The family of Indian prisoner Sarabjit Singh, sentenced to death for his alleged involvement in bomb attacks in Punjab province, arrived in Pakistan on Wednesday to meet him and to urge the Pakistan government to release him.
Shortly after crossing the Wagah border, Sarabjit's wife Sukhpreet Kaur and his daughters Swapandeep and Poonam insisted that he was innocent and had been wrongly convicted for the four bomb attacks in 1990 that killed 14 people.
Sarabjit's family, his sister Dalbir Kaur and her husband Baldev Singh have been given seven-day visas to visit Nankana Sahib and Lahore, where Sarabjit is being held on death row at Kot Lakhpat jail.
The Pakistan government claims Sarabjit is Manjit Singh, who carried out the attacks. Sarabjit's family denies that he is a spy, as claimed by Pakistan, and insists he accidentally strayed into Pakistani territory.
Sukhpreet told reporters at Wagah, "My husband is not Manjit Singh. He is Sarabjit Singh, an ordinary farmer who mistakenly crossed the border while he was drunk. He could never do the things for which the cases were filed against him."
"I am convinced everybody will support me in my efforts to get my husband freed. I will be seeing him after 18 years. I never imagined we would be separated for so long and my children would not see him for such a long time," she added.
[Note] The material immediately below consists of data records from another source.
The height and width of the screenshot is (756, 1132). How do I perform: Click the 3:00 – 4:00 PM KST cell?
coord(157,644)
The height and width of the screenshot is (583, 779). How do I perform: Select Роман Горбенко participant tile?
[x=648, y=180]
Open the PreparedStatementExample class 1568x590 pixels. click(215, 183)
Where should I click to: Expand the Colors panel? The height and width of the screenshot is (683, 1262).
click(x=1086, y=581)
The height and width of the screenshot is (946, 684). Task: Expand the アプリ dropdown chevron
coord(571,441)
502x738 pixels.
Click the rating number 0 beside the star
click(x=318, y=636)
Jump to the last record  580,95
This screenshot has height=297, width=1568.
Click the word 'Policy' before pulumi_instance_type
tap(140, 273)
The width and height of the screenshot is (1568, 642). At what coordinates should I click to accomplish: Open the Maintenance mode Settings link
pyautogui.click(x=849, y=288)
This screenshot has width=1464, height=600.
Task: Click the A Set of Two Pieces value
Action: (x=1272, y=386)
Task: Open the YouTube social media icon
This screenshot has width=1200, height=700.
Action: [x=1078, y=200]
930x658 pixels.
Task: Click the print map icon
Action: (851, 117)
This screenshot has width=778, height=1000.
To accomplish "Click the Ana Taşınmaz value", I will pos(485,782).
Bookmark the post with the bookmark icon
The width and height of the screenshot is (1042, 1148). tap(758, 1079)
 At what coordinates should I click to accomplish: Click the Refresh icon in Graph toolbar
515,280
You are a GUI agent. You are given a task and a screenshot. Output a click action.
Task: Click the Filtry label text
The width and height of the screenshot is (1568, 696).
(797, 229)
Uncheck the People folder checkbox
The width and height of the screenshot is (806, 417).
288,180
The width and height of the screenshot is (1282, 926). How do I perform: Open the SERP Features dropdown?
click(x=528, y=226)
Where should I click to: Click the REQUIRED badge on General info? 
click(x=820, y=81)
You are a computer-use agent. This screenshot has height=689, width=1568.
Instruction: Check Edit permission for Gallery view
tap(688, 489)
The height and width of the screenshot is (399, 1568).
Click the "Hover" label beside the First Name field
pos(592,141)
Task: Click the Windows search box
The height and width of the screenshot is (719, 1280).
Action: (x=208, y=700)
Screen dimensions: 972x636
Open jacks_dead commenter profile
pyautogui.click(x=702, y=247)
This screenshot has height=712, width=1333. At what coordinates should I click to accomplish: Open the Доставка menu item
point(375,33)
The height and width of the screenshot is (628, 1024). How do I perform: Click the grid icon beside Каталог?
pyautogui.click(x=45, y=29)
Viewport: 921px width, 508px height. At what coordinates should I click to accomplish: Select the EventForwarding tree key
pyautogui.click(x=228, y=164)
Poonam, who was only 23-days-old when her father crossed the border, said: "I want to hear my father uttering my name, and I want to embrace him. I want to know what a father's love feels like."
Sarabjit's daughters said they would also try to meet the families of victims of the bomb blasts and try to convince them of their father's innocence. It was not immediately clear when the family would be allowed to meet Sarabjit, though the condemned man's daughters said they wanted to meet their father as soon as possible.
"We urge everyone to help us free our father. We have come to appeal to (President Pervez) Musharraf to help us by freeing our father, as he is innocent. We believe that he will certainly help us," Poonam said.
Swapandeep, who was two-and-half-years old when her father strayed into Pakistan, said: "We have come with the hope that the improved relations between India and Pakistan will have an impact on my father's case and he will soon be released.
Refuting the charges against her father, she said: "He is an ordinary farmer who mistakenly crossed the frontier. At that time, the border was not fenced. He has spent 18 years in jail, more than a life imprisonment term in Pakistan, and he should be released."
Swapandeep said he was both happy and sad on being allowed to travel to Pakistan to meet her father. "I never thought we would meet him in such circumstances. Every year, we pray that he can return to celebrate Holi and Diwali with us," she said.
The family is carrying letters written by various persons to Musharraf, seeking clemency for Sarabjit, as well as letters written to Sarabjit by his friends. Sarabjit's kin have also sought permission to meet Musharraf and other Pakistani leaders to take up his case, but it was not immediately known if such meetings would take place as their visas do not allow them to travel to Islamabad.
Poonam said: "We have evidence that he is Sarabjit Singh, and not the Manjit Singh who carried out the bomb blasts. An innocent man who has spent 18 years in jail should be released. Not just my father, but all Pakistani prisoners in Indian jails should also be released."
Sarabjit's execution was deferred for 30 days by President Pervez Musharraf last month, so that Pakistan's new government could review his case, following an appeal for clemency from the Indian government. Sarabjit was originally set to be hanged on April 1.
Presidential spokesman Major General (retired) Rashid Qureshi has denied media reports that Sarabjit's execution has been postponed for one more month. However, observers said it was unlikely that Sarabjit would be executed just three weeks before the first meeting in May between India's External Affairs Minister Pranab Mukherjee and his new Pakistani counterpart Shah Mehmood Qureshi, to review the composite dialogue process between the two countries.
Top Pakistani human rights activist Ansar Burney too has filed a fresh petition with Musharraf seeking clemency for Sarabjit. Burney has also pointed out several loopholes in the case against Sarabjit.